Problem details:
Where a line of the records contains the word "Gökhan", show that line.

Records shown:
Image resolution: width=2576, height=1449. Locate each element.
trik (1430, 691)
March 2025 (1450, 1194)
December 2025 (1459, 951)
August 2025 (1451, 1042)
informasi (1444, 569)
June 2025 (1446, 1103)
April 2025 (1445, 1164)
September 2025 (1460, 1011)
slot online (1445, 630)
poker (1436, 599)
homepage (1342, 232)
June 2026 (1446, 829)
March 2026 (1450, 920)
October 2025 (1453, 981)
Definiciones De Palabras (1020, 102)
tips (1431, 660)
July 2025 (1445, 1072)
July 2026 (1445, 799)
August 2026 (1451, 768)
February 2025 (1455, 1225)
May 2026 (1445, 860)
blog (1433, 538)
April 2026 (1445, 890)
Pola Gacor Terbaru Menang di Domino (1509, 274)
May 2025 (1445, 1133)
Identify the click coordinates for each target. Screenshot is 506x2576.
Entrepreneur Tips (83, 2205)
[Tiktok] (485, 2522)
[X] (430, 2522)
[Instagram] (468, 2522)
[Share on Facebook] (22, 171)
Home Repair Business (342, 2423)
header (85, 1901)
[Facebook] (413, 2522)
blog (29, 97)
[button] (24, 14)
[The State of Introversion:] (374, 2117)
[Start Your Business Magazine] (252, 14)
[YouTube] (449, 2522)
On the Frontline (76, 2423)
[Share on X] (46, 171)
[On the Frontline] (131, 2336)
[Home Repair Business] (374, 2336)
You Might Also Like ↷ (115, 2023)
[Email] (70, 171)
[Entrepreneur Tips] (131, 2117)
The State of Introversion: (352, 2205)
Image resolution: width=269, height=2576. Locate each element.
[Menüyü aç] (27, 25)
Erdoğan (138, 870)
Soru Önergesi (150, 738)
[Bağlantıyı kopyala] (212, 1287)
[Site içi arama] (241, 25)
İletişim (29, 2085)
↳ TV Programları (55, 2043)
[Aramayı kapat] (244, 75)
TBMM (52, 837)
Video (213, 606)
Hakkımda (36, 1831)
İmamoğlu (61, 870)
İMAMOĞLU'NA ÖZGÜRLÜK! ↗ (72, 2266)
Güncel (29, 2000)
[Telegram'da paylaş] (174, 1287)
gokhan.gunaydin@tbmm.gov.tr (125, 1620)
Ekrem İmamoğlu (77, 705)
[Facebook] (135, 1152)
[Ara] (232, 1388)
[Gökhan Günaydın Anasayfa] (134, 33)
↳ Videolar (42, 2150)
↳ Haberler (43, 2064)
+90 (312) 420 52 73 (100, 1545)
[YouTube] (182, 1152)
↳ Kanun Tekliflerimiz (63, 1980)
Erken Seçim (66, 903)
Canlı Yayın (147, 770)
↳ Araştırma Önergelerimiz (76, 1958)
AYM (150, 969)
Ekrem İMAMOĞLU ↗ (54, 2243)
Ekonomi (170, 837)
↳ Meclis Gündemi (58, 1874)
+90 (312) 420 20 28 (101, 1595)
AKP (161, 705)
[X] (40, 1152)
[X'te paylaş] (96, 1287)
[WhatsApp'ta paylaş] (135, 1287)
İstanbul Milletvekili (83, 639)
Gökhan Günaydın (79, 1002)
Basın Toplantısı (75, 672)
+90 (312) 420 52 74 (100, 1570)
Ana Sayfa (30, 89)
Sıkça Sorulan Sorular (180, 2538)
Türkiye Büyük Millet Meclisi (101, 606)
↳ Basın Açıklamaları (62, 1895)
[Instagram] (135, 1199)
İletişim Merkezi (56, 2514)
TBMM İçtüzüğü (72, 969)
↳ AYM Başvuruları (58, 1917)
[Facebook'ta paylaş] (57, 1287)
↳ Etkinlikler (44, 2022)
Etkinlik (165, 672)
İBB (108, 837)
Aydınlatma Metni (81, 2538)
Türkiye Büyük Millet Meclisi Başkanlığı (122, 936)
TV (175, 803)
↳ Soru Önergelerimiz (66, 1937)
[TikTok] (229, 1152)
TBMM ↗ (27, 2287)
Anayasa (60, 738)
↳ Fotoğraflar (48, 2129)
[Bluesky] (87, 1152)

Response box:
[Gökhan Günaydın Anasayfa] (134, 33)
Gökhan Günaydın (79, 1002)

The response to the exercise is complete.